Microsoft’s search engine, Bing would get smarter in finding the result for your query with support from AI. Not only it would retrieve the answer to your question, it would also compare the possible positive side and negative side for such questions. In the image below, you could see that asking “is coffee bad for me” brings you both the sides of consumption of caffeine, a distinction between good and bad which only AI could achieve.

Through machine learning, Bing will also be able to provide more information to users via prompts. The suggestion will be based on your recent search history and will be helpful when you’re not sure enough what you’re looking for.

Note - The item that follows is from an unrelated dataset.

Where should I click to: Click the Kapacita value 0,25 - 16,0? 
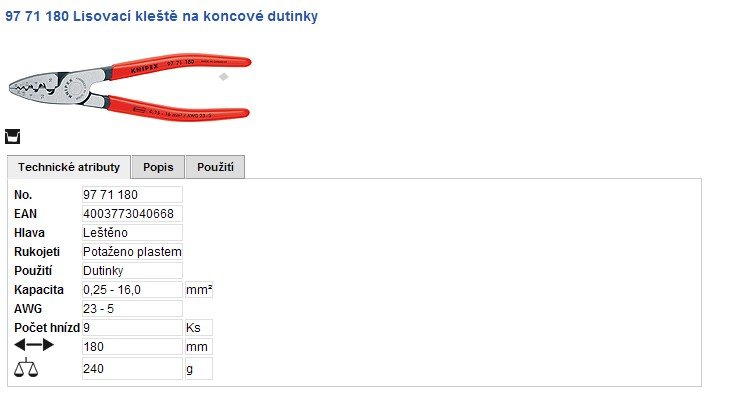coord(132,290)
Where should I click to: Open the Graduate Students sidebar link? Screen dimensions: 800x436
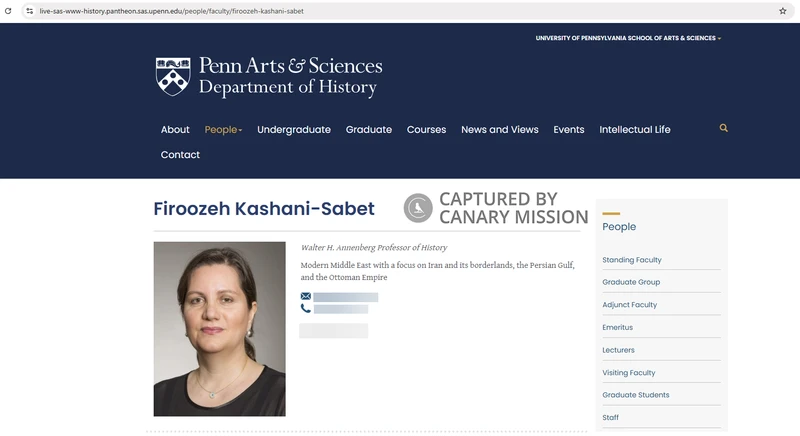coord(635,395)
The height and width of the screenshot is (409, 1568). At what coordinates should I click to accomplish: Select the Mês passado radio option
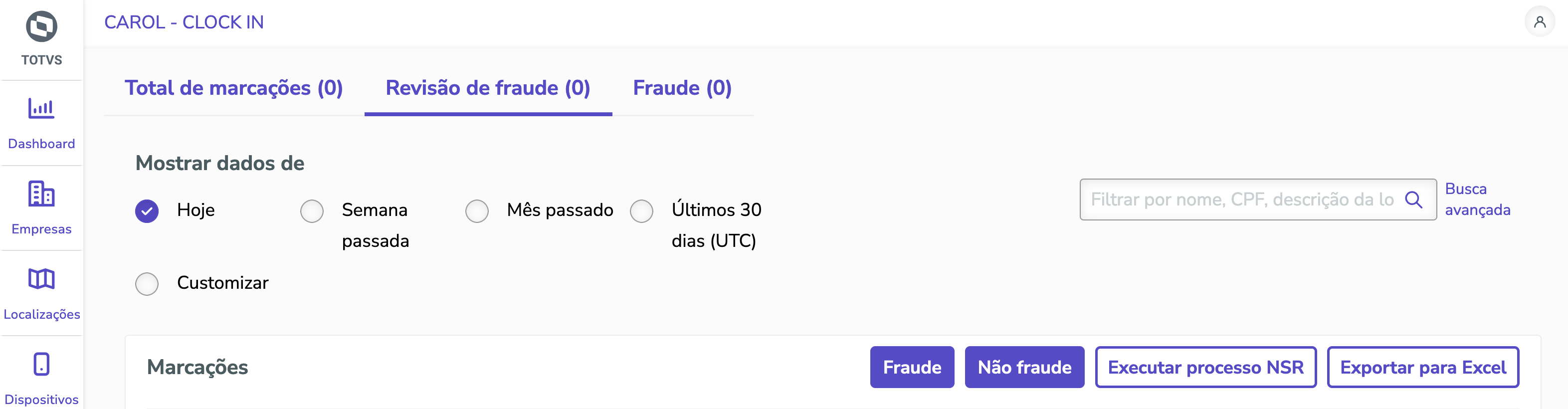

Reddit, a social networking website will now be working closely with Microsoft to use its AI tools. Reddit, an extensive mine of data will use AI technology to transform it into useful information. This information will power Bing to provide more detailed results, such as showing recent AMA Q&As for prominent personalities, retrieving subreddit related to query and answers to question from popular Reddit threads.

Cortana, which is already an AI-based assistant, will get smarter with coming features. She’ll now be able to sort your inbox and provide the summary for the important ones. She’ll not only book your tickets but also add the dates to calendar thanks to “skill chaining” feature coming to Cortana soon. Cortana just extended its support to Gmail and Google Calendar to appeal to more users.

Microsoft will be releasing preview for Office Insights that relies on machine learning to analyze Excel spreadsheet data to create pivot tables, charts, and other easy-to-digest analytical information. Word Online will soon get an Acronym extension that’ll help you expand abbreviation specific to your organisation by sifting through your documents.